Les Princes ne doiuent iamais rien entreprendre,
sans bien examiner leurs desseins en
particulier, & sans bien consulter leur conscience.
La gloire de Dieu & l’interest du peuple
doiuent estre les principaux conseillers de
tous leurs affaires ; & ainsi conduits du saint
Esprit, ils ne sçauroient faillir en façon quelconque.

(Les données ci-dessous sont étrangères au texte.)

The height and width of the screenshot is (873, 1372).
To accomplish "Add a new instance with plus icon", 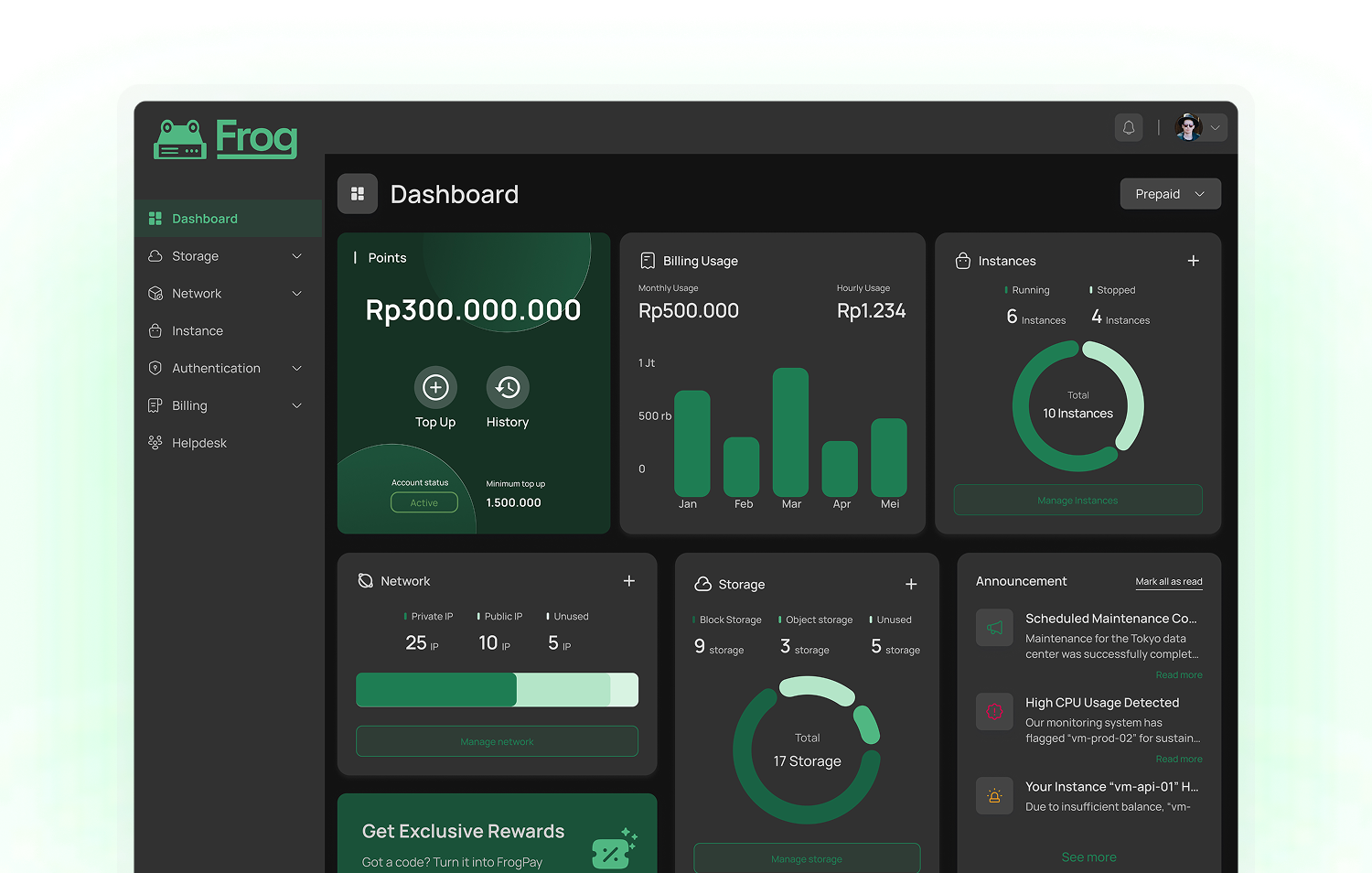I will 1193,261.
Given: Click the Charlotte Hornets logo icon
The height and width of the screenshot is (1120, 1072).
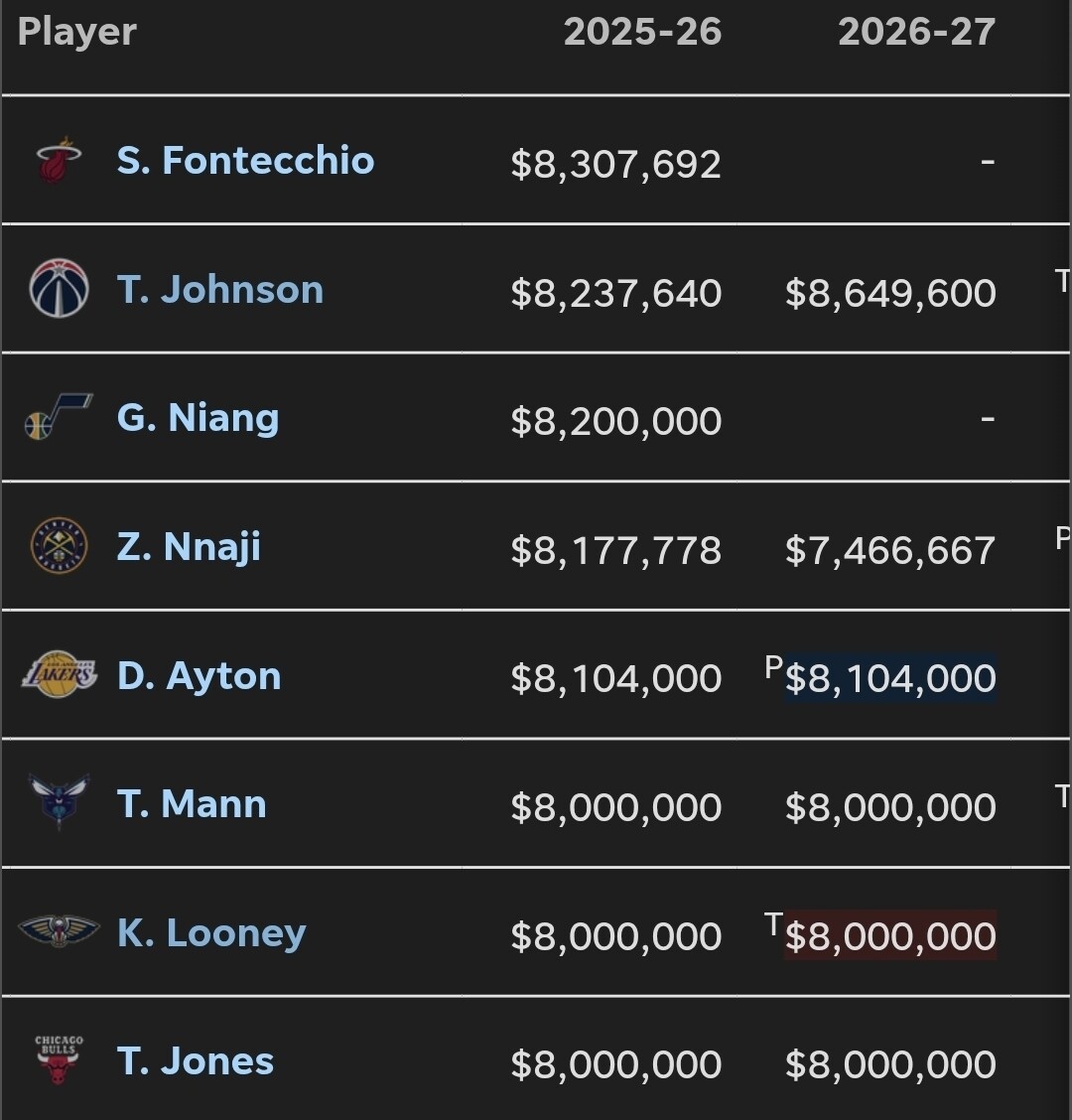Looking at the screenshot, I should [x=59, y=802].
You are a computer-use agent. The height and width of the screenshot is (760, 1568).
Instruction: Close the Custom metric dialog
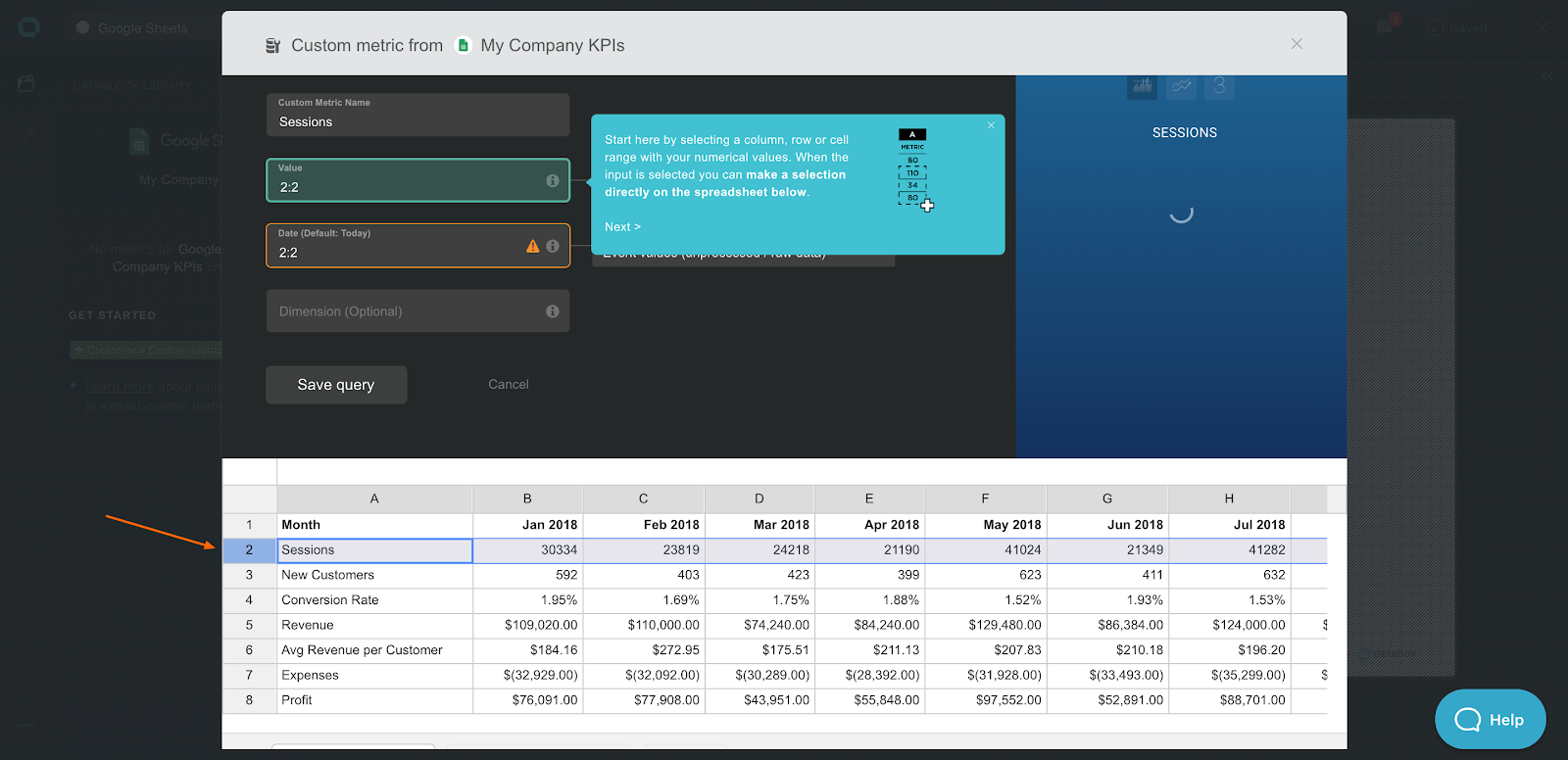(1297, 44)
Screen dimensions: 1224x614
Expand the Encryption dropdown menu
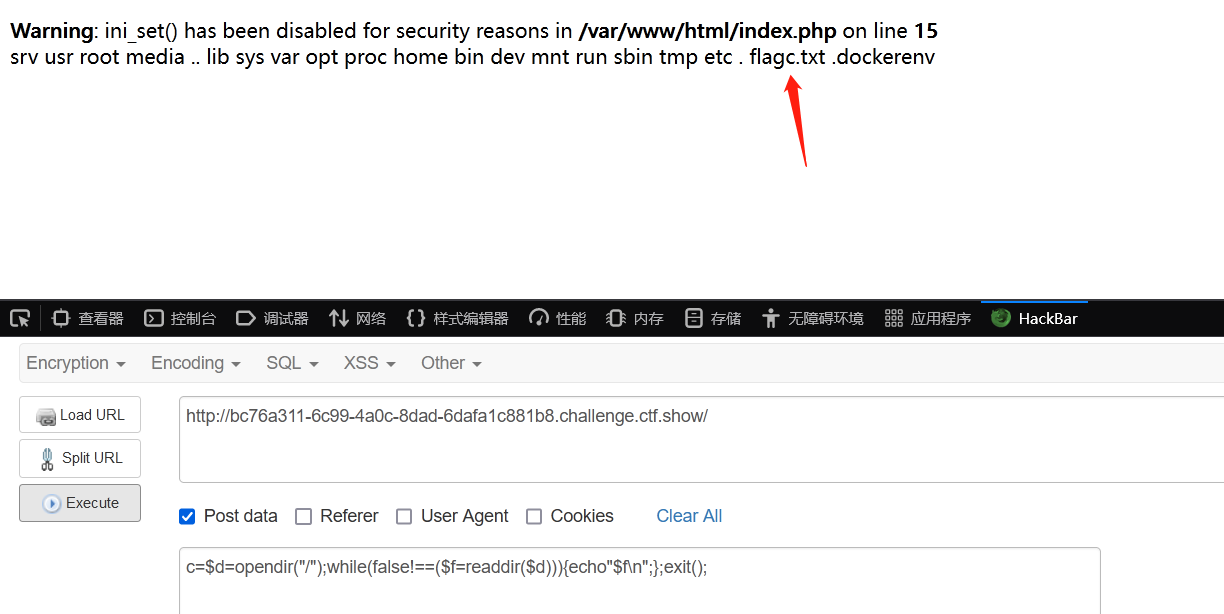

Enfin ils doiuent estre tels en leurs
resolutions & en leur conduite, qu’ils voudroient
estre au iour qu’ils seront iugez éternellement,
par celuy qui les a constituez en
vne dignité si eminente. Ainsi ils obligeroient
équitablement les vns & les autres à faire d’vn
franc cœur, ce à quoy ils les obligent bien
souuent par contrainte. Les chaisnes les plus
propres à bien retenir vn peuple à son deuoir
sont l’amour, la liberalité, & la mansuetude.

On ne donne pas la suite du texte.